The Minister advocated for empowering midwives to assign digital identification numbers at birth, enabling real-time population data updates. “Let’s move toward a system where every child is instantly recorded into our national database — no delays, no gaps,” she said.
Hon. Akanvariba also made a passionate appeal to development partners to support the next phase of the reform project, stressing the Registry’s logistical and training needs. “This is an investment in policy precision. When we know who’s born and who’s passed, we govern better,” she added.
The Acting Registrar, Mr. Samuel Adom Botchway, described the Minister’s visit as a vote of confidence in the Registry’s work. He praised staff resilience and reaffirmed their readiness to drive reform, despite operational challenges.

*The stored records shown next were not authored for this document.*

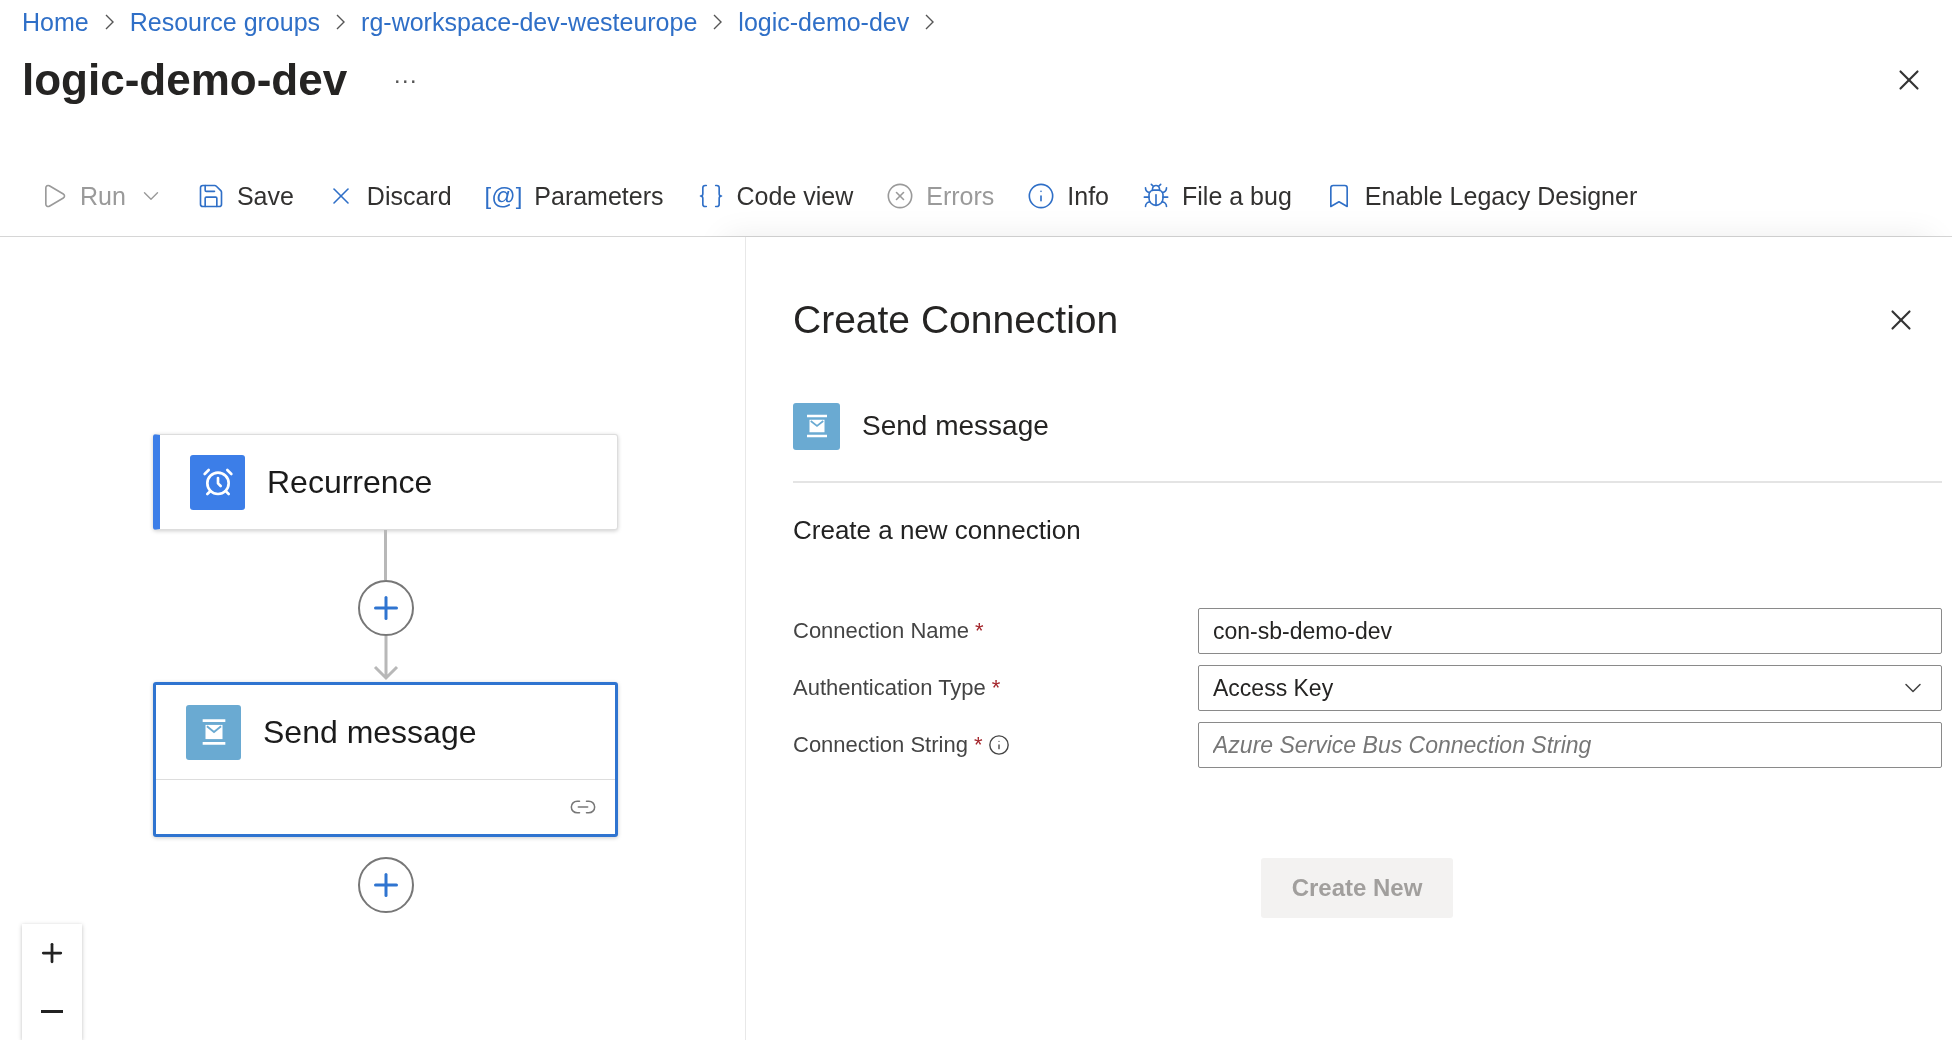 The height and width of the screenshot is (1040, 1952). Describe the element at coordinates (775, 196) in the screenshot. I see `toolbar-button: Code view` at that location.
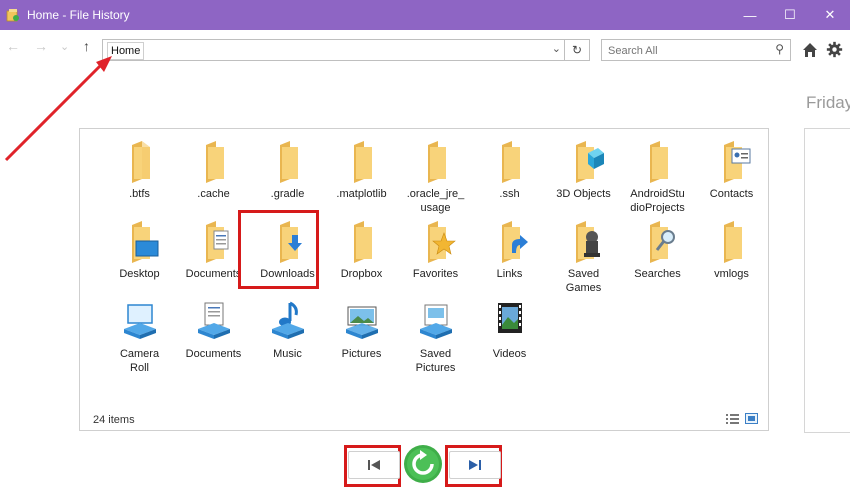 This screenshot has width=850, height=494. I want to click on file-label: AndroidStu dioProjects, so click(658, 201).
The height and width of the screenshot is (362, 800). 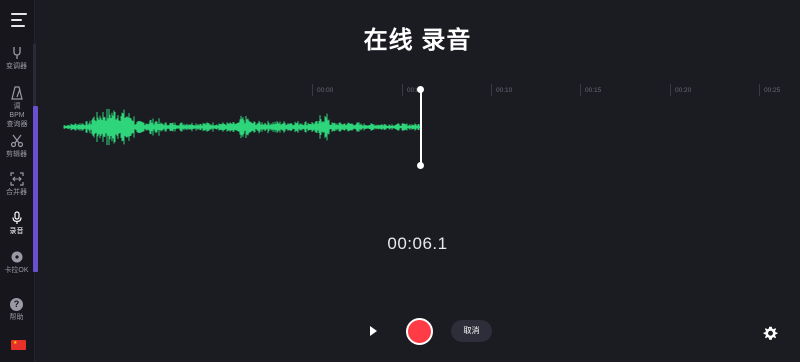 I want to click on playhead, so click(x=421, y=128).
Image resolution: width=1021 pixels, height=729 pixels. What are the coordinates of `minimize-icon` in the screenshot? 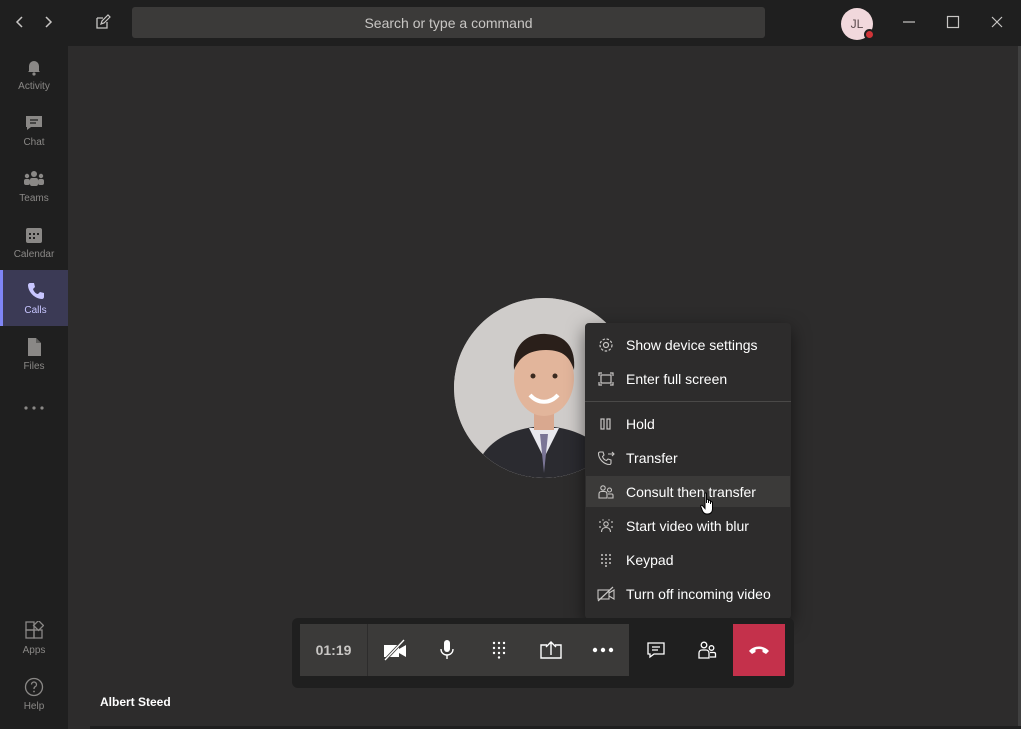 It's located at (909, 22).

Project Head Mr. Emmanuel Nortey Botchway gave a snapshot of current interventions, including a centralized digital database, district-level deployments in 261 areas, and community engagement through partnerships with religious and traditional leaders. He said the Registry had begun harmonizing maternal and child health records to close long-standing registration gaps.
Mr. Botchway noted that the agency had gone beyond internal reforms by forging memoranda of understanding with faith-based institutions which is yet to be signed, thereby decentralizing civil registration and encouraging greater compliance at the grassroots.
However, he cautioned that sustaining momentum would require continued investment in staff training, public awareness, and advocacy campaigns.
Hon. Akanvariba concluded her visit by reaffirming government’s support and called on all stakeholders to collaborate more closely. “This is not just a registry — it’s a national asset. Let’s treat it as such,” she said.
The visit marks a renewed sense of urgency and direction for the Births and Deaths Registry, placing it squarely at the heart of Ghana’s ambitions for data-driven governance.